The rental stores Warner boycott

Many of you will be aware of the current unrest in the rental market. For those that aren't, the basic problem is that Warner have decided to charge rental stores more for rental product which is released on the same day as retail. The obvious example is this week's release of Training Day - it'll cost retail stores around £10 a copy (give or take a couple of pounds) to sell on to the public, whereas the same disc will cost rental stores such as Blockbuster and Choices around £25, with the added restriction that the disc cannot be sold as 'ex-rental' until eight-weeks after release.

Now, the rental stores are less than happy with this and starting with Training Day are boycotting Warner's discs 'in the interests of consumers'. What I want to ask is how this is in our interests?

Let's put this into perspective. A rental store can buy as many copies of Training Day as they want at £25 a shot. These can then be rented out to the public for eight weeks before being sold on for what they cost. Most rental stores allow DVD rentals for one night at a time at around say, £3.50, so for each disc seven rentals is all that's required to offset the initial outlay. It should therefore not be difficult to work out that it will take around a week to recoup the costs of one DVD. After this, everything the rental store makes is profit, augmented by the final income as a result of the ex-rental sale.

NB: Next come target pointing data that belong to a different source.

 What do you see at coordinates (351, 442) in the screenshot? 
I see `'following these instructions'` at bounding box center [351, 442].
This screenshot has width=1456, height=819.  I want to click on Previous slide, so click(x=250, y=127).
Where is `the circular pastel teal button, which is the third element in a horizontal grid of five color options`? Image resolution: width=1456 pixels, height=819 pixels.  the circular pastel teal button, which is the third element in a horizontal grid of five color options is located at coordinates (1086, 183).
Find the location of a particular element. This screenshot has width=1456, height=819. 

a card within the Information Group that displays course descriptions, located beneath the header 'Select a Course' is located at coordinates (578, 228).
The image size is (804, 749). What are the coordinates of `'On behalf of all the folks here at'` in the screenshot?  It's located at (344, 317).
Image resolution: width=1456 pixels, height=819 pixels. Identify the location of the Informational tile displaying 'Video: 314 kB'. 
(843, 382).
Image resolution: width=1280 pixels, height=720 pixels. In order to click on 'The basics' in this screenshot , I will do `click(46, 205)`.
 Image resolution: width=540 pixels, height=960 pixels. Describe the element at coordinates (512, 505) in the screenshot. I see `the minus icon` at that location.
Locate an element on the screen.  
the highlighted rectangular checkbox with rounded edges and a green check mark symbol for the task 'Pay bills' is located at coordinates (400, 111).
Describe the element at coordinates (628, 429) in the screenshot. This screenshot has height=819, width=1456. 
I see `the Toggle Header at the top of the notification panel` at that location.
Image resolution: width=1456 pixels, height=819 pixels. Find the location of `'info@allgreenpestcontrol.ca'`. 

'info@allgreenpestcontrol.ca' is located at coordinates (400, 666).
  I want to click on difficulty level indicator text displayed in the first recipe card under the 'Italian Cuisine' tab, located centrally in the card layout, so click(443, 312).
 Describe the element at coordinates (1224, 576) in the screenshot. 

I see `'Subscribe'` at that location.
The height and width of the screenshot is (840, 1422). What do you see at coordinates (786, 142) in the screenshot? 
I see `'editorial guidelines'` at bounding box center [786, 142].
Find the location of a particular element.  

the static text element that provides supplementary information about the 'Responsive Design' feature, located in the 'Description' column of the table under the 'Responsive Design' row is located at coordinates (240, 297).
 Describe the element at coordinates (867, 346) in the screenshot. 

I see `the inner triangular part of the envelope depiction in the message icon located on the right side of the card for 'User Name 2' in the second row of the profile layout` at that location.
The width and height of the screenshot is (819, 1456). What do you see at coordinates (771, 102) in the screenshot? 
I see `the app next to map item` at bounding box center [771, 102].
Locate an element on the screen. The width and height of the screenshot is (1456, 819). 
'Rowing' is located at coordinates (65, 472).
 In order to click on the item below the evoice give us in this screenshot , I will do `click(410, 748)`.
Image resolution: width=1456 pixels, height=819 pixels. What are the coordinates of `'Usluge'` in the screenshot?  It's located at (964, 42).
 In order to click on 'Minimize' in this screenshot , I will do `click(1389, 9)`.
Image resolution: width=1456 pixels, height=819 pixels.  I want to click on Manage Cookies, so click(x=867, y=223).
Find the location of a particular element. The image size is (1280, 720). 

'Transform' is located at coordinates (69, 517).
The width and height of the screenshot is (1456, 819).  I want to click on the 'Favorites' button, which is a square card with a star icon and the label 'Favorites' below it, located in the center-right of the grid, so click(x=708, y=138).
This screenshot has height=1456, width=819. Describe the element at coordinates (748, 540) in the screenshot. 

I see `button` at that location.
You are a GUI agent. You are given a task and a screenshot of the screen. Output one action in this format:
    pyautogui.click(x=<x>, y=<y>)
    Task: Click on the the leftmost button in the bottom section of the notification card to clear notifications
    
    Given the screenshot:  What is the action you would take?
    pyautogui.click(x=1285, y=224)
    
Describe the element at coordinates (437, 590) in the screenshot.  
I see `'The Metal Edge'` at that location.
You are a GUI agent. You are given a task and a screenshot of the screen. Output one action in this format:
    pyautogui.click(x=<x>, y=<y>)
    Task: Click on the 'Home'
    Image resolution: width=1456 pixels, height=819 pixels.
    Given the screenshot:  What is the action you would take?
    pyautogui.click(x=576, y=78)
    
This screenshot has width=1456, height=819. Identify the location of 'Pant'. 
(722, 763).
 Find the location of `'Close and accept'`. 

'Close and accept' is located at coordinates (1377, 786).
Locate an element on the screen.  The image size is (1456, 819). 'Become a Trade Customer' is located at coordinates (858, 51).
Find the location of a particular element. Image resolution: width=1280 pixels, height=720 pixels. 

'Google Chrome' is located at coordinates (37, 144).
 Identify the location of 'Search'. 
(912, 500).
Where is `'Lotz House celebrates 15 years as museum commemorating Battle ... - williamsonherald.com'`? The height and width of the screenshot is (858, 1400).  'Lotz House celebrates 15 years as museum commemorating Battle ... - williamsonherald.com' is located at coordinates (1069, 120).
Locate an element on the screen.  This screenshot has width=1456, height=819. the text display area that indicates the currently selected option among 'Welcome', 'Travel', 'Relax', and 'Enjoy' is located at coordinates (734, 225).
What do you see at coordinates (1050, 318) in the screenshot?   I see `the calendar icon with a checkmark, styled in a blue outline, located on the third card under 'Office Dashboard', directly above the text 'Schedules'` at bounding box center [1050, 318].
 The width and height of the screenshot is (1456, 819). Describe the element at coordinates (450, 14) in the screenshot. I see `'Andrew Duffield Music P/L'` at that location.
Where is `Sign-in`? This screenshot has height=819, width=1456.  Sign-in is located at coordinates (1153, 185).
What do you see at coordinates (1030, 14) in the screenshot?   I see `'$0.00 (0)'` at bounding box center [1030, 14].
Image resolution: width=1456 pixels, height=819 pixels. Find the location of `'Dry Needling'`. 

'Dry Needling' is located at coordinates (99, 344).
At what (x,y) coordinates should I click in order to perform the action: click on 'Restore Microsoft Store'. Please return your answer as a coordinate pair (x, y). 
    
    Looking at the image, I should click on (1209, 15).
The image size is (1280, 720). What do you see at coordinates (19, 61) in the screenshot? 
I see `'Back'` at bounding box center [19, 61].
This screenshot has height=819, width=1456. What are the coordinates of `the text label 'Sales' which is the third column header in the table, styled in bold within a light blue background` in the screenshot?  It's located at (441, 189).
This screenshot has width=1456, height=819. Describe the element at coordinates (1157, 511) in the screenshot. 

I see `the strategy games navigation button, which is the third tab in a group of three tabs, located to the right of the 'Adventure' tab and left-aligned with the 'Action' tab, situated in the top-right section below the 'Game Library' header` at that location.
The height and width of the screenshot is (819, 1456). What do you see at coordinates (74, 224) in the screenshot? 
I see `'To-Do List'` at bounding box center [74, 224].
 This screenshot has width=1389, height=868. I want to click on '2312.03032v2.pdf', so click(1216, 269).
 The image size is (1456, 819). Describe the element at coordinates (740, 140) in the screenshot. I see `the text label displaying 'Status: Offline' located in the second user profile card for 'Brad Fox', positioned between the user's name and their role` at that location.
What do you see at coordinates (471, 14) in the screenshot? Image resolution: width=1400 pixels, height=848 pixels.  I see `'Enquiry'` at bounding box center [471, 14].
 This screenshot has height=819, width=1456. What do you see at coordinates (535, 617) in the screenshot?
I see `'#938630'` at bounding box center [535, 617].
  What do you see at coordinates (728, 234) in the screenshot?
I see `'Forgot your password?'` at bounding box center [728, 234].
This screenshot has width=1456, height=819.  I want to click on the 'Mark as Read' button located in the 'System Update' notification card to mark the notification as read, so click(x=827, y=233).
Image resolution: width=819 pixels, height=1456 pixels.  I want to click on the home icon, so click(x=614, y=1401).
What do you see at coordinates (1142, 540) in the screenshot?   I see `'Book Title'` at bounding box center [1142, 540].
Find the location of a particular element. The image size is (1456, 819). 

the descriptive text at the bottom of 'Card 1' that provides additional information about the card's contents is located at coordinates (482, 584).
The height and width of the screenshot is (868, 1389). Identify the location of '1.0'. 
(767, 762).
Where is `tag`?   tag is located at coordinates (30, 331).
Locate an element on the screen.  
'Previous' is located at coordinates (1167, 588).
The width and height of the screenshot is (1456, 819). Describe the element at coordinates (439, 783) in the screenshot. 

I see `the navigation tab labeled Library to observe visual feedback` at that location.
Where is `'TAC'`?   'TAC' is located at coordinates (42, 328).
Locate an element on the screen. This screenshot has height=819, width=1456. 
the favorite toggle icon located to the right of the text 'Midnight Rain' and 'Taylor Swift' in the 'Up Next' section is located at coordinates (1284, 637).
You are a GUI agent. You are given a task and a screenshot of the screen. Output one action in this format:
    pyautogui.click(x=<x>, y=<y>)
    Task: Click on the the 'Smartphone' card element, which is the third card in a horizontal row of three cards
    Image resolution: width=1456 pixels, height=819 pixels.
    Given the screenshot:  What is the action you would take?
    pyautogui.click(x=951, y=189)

I am going to make an assumption that for a popular title when spread over the eight-week rental period, the disc is rented out around 50% of the time (obviously it'll be rented more at the beginning than at the end, if any rental store owners want to correct me on these figures then feel free and I'll adjust this article accordingly). This would therefore equate to 28 rentals of a disc at £3.50, which in turn equates to £98. Add on around £10 for the ex-rental sell on value and we have £108 - a potential profit per copy of around £83 (instead of around £98 at retail DVD prices).

The retail stores buy their discs at around £10 selling the disc on at anything from £11.99 to £15.99 depending on the store and discounts. A potential profit per copy of between £2 and £6.

How does boycotting Training Day help consumers? It's a very good question, and one that I really can't find a suitable answer for. Maybe the rental stores may say that they'll have to charge more to rent out the discs but given the arithmetic above we can see that's not the case. As I see it, this is an attempt by the rental industry to hold on to the quickly disappearing rental windows - although it's hard to feel sympathy for the larger chains.

All of the big chains are taking part in this boycott - but this rental pricing structure is going to have no effect on their profits. Only a few smaller independent stores are boycotting the product - and those that aren't that I have spoken to agree that this is all about the greed of the larger stores.

It'll be interesting to read your thoughts on the situation.